**Data extract:**
== == ==

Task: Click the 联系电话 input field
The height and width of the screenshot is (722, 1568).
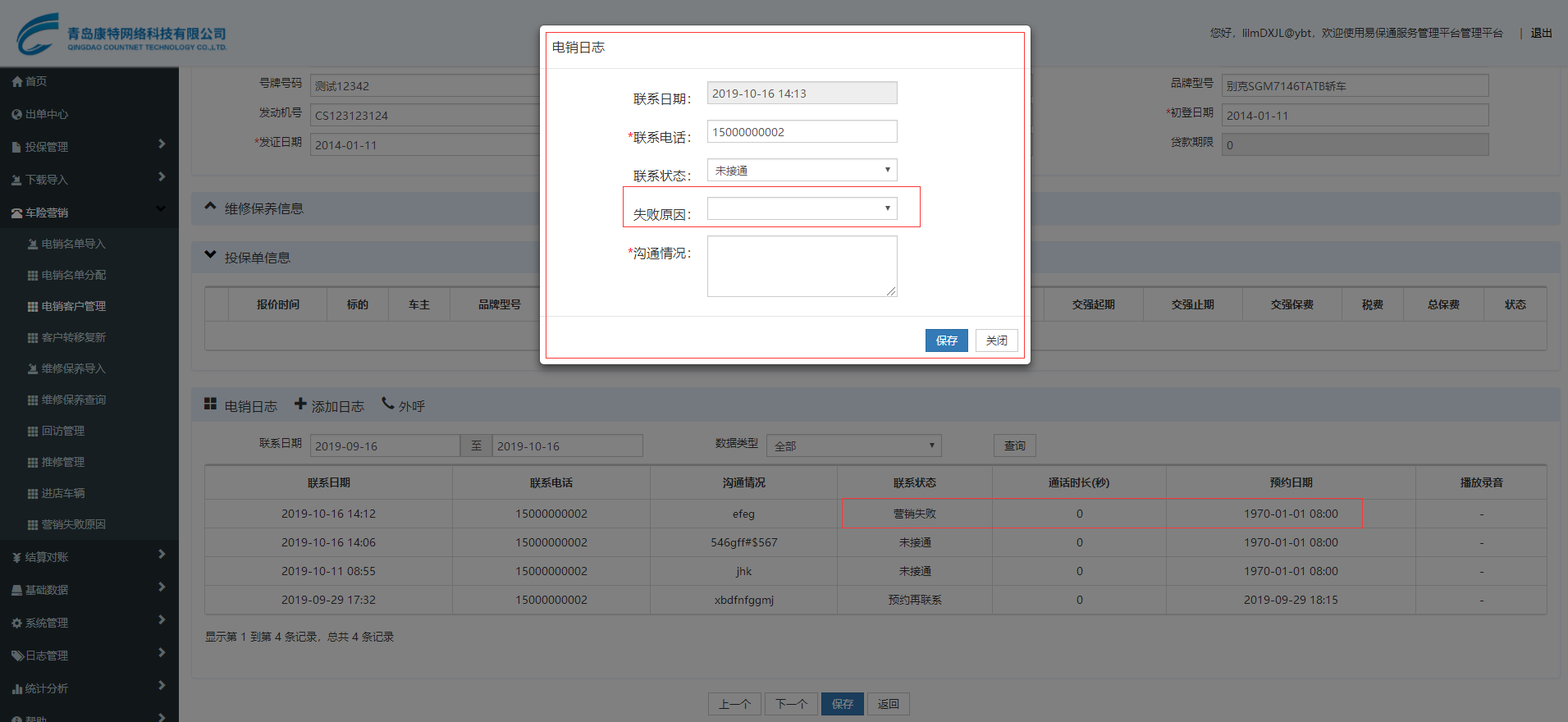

== == ==

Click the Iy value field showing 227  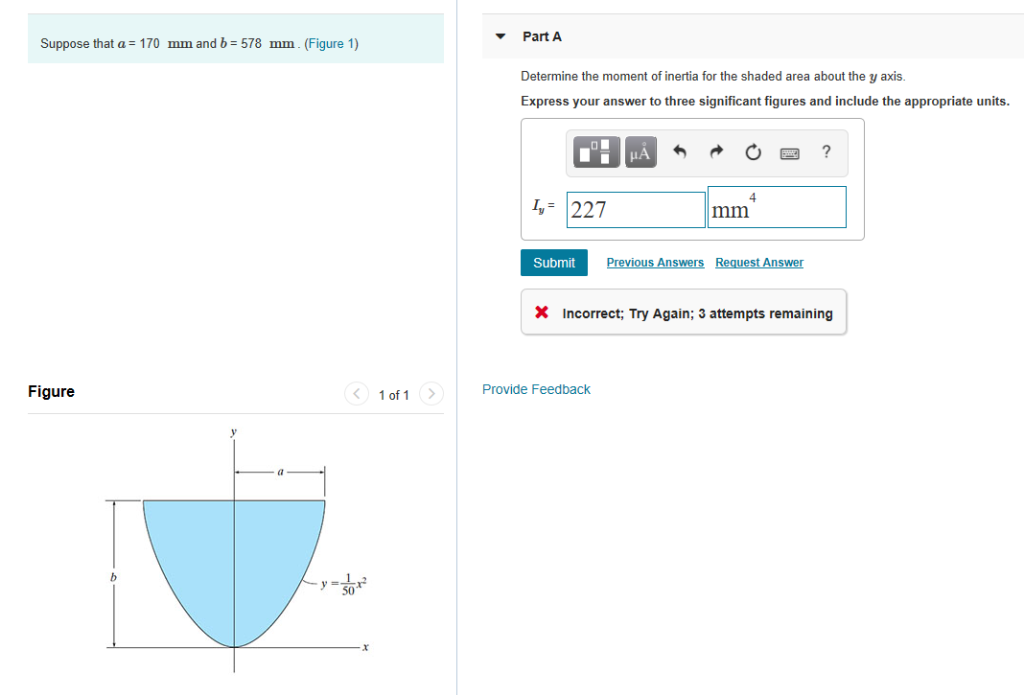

== == ==

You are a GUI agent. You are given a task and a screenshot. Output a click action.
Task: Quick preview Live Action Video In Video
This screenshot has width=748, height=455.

== == ==

**Directions:** Return every line above where "width" appears.

**Output of the task:**
The height and width of the screenshot is (722, 1568).
This screenshot has width=748, height=455.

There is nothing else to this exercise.